Publicado em: 26/06/2018 20:16 Atualizado em:

A criança estava há oito dias desaparecida quando seu corpo foi encontrado em Araçariguama, ao lado de patins, após denúncia feita pelo 190. Foto: PM/Divulgação
A criança estava há oito dias desaparecida quando seu corpo foi encontrado em Araçariguama, ao lado de patins, após denúncia feita pelo 190. Foto: PM/Divulgação
A menina Vitória Gabrielly Guimarães Vaz, de 12 anos, foi assassinada no dia 8 de junho, o mesmo dia em que desapareceu após sair de casa para andar de patins, em Araçariguama, interior de São Paulo. A Polícia Civil informou nesta terça-feira, 26, com base em laudo do Instituto Médico Legal (IML), que a causa da morte foi asfixia mecânica com constrição cervical. A polícia acredita que ela pode ter sido morta com um golpe conhecido como "mata-leão", em que o pescoço da vítima é apertado entre o braço e o antebraço do agressor.

O corpo da menina foi encontrado oito dias após o desaparecimento, num matagal, à beira da Estrada de Aparecidinha, no bairro Caxambu, zona rural do município. Os patins estavam ao lado do cadáver.
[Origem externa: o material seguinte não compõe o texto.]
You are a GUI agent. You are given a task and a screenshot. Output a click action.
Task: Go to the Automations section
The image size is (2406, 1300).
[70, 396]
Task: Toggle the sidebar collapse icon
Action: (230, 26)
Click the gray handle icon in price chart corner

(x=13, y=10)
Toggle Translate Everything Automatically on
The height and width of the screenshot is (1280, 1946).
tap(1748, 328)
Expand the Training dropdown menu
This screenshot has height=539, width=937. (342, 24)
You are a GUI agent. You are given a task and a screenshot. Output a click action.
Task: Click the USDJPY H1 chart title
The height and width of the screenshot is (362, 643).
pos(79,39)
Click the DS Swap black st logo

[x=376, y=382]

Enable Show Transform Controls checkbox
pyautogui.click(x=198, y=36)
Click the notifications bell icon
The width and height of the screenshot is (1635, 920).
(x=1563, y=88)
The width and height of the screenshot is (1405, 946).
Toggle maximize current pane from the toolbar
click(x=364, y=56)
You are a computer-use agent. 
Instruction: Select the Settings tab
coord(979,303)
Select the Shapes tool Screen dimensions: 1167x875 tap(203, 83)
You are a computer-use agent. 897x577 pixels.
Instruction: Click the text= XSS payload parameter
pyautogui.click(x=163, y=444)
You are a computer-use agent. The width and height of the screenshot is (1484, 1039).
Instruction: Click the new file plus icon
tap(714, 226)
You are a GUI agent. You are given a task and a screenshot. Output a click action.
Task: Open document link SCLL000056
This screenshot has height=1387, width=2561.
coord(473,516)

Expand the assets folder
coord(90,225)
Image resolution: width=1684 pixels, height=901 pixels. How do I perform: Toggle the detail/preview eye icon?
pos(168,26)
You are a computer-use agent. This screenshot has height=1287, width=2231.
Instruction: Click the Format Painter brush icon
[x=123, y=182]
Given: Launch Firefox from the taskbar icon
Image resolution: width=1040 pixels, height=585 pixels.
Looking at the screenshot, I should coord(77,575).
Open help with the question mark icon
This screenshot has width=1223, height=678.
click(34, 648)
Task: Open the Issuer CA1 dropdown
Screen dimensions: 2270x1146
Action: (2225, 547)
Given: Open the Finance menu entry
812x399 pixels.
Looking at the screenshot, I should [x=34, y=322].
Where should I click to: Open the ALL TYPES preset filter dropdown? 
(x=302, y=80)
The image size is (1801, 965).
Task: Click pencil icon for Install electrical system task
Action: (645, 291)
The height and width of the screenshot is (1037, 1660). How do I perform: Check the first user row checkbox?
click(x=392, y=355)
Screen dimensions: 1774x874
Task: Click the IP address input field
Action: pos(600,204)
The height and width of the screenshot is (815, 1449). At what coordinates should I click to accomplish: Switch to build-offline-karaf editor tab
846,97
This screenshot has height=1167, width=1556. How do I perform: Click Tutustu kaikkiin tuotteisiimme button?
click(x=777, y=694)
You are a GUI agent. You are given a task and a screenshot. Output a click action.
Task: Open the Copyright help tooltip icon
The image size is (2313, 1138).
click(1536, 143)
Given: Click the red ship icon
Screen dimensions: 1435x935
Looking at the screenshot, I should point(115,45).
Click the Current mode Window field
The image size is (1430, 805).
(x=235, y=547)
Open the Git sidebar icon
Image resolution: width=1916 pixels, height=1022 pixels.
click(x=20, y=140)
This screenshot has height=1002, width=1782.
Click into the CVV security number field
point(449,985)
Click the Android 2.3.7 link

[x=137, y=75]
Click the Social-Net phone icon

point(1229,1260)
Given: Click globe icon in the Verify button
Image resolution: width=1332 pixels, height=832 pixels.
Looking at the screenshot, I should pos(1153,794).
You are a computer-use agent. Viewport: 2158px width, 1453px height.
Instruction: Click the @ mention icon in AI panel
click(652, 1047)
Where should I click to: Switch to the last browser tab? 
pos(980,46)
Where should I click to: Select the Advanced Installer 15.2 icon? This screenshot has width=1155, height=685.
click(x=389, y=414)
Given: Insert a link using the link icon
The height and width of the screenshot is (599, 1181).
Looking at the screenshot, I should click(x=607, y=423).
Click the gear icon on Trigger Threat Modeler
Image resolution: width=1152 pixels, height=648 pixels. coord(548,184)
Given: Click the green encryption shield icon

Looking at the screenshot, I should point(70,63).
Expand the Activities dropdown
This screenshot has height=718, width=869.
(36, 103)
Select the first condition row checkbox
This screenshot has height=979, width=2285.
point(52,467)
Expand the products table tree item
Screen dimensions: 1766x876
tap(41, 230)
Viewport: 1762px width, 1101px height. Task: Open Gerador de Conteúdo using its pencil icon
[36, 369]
O laudo apontou ainda marcas compatíveis com amarras nos braços e nos tornozelos da garota, o que indica que ela pode ter sido amarrada a uma árvore antes de ser assassinada.

Conforme o delegado seccional de Seccional de Sorocaba, Marcelo Carriel, o laudo reforçou a hipótese de vingança, pois não há indícios de que a menina tenha sofrido violência sexual.

Segundo ele, não está descartada a hipótese de Vitória ter sido levada por engano, uma vez que a família não tem histórico de inimizades que pudessem levar a uma represália desse tipo.

A polícia incluiu na investigação o irmão de outra garota com o mesmo nome, fisicamente parecida com Vitória, que teria dívidas de drogas com traficantes da região. Essa linha de investigação foi baseada nos depoimentos do único suspeito preso provisoriamente pelo crime, um servente de pedreiro que teria testemunhado o arrebatamento da garota por supostos traficantes.

No último sábado, a Secretaria da Segurança Pública ofereceu recompensa de até R$ 50 mil por informações sobre o crime. A polícia recebeu várias denúncias, mas a maior parte já foi descartada.